Why the difference in results? First, an important limitation of this study is that the number of patients included is relatively small. Second, the decrease in cholesterol after acute MI is hypothesized to result from the effects of severe stress. It is possible that improvements in care and changes in the diagnostic criteria for MI patients result in only small amounts of myocardial damage, which in turn causes less stress. This may explain the finding that almost all studies reported since 20024-8 have demonstrated only small changes in cholesterol (typically <10% relative change) in contrast to studies performed in the 1960s and 1970s. Unfortunately, this study, as well as many others, failed to report the size and type of MI, making it difficult to determine the effects of MI size.

Another potential but unlikely explanation is that lipid values decrease very acutely, within the first few minutes to hours after MI onset.
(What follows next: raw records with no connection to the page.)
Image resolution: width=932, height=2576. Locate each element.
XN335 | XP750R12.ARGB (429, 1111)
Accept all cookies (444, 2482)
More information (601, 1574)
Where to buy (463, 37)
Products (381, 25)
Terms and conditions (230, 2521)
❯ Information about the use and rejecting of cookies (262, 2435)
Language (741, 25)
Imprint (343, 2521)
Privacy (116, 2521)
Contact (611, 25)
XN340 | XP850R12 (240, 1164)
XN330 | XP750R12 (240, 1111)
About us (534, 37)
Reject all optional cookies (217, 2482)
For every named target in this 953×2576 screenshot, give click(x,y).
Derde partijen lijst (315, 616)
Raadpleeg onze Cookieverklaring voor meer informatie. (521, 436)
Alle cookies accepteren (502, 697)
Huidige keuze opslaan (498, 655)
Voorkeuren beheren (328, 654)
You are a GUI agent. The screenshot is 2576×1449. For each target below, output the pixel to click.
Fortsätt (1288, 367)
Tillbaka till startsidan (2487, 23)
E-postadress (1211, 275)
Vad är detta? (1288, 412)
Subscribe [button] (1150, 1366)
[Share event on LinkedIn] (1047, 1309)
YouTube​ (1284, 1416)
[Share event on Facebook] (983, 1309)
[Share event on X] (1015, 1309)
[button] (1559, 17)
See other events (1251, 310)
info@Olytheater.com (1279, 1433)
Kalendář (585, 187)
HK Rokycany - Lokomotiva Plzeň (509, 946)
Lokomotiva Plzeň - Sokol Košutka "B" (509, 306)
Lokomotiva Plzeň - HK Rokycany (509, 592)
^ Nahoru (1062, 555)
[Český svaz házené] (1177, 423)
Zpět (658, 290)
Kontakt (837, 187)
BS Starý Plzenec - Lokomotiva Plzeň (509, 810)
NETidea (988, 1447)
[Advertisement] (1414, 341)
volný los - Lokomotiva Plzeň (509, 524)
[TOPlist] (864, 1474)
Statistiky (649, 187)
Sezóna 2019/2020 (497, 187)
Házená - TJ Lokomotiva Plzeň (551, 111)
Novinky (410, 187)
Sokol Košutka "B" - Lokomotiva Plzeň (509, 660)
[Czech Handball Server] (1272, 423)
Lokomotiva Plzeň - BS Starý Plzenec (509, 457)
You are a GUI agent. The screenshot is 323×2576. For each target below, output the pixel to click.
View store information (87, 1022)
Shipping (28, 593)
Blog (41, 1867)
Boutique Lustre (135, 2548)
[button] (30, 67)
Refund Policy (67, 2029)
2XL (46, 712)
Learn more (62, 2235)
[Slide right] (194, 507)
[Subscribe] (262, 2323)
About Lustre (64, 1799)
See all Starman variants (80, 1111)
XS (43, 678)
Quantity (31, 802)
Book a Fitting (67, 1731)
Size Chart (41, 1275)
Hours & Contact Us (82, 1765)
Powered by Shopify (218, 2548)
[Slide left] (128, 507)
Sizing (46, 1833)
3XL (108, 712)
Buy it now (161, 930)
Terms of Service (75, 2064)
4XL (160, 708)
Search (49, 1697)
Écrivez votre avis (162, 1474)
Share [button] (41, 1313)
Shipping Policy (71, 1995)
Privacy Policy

As most studies have some delay in obtaining the lipid profile, this acute decrease would be missed. Using a calculated LDL could also play a role; if the patient was non-fasting, triglycerides would be increased, artificially lowering the LDL value.

What are the implications of this study? Although it appears that both total cholesterol and LDL do decrease, the change does not appear clinically significant, and therefore unlikely to make a substantial clinical change in overall treatment, given current recommendations to treat all MI patients with a statin. For those who believe that lower is better and that maximal statin therapy is indicated no matter the LDL, then treatment will not change. However, for those who believe in targeting a specific LDL goal, knowing the initial LDL level could allow better targeting of statin dose. This has become more important given the substantial cost differential between generic, low-cost, less potent statins, and more potent but non-generic statins.

The results of this study, in conjunction with their review of prior ones, dispels the myth that lipids obtained after the first 24 hours are not valid. Lipid values, even if obtained two-three days later after admission (with the caveat that it may not apply to patients with very large MIs or those in cardiogenic shock) will be relatively equivalent to the patient’s baseline values.


  1. Barth JH, Jackson BM, Farrin AJ,et al. Change in serum lipids after acute coronary syndromes: secondary analysis of SPACE ROCKET study data and a comparative literature review. Clin Chem 2010;56:1592-8.
  2. Hall AS, Jackson BM, Farrin AJ, et al. A randomised controlled trial of simvastatin versus rosuvastatin in patients with acute myocardial infarction: the Secondary Prevention of Acute Coronary Events—Reduction Of Cholesterol to Key European Targets (SPACEROCKET) trial. Eur J Cardiovasc Prev Rehab 2009;16:712–21.
  3. Cramb R, French J, Mackness M, Neely RDG, Caslake M, MacKenzie F. Lipid external quality assessment: commutability between external quality assessment and clinical specimens. Ann Clin Biochem 2008;45:260–65.
  4. Pitt B, Loscalzo J, Ycas J, Raichlen JS. Lipid levels after acute coronary syndromes. J Am Coll Cardiol 2008;51:1440–5.
  5. Ko D, Alter D, Newman A, Donovan L, Tu J. Association between lipid testing and statin therapy in acute myocardial infarction patients. Am Heart J 2005;150:419–25.
  6. Henkin Y, Crystal E, Goldberg Y, Friger M, Lorber J, Zuili I, Shany S. Usefulness of lipoprotein changes during acute coronary syndromes for predicting postdischarge lipoprotein levels. Am J Cardiol 2002;89:7–11.
  7. Barbagallo CM, Rizzo M, Cefalu AB, et al. Changes in plasma lipids and low-density lipoprotein peak particle size during and after acute myocardial infarction. Am J Cardiol 2002;89:460–2.
  8. Nawaz H, Comerford BP, Njike VY, Dhond AJ, Plavec M, Katz DL. Repeated serum lipid measurements during the peri-hospitalization period. Am J Cardiol 2006;98:1379–82.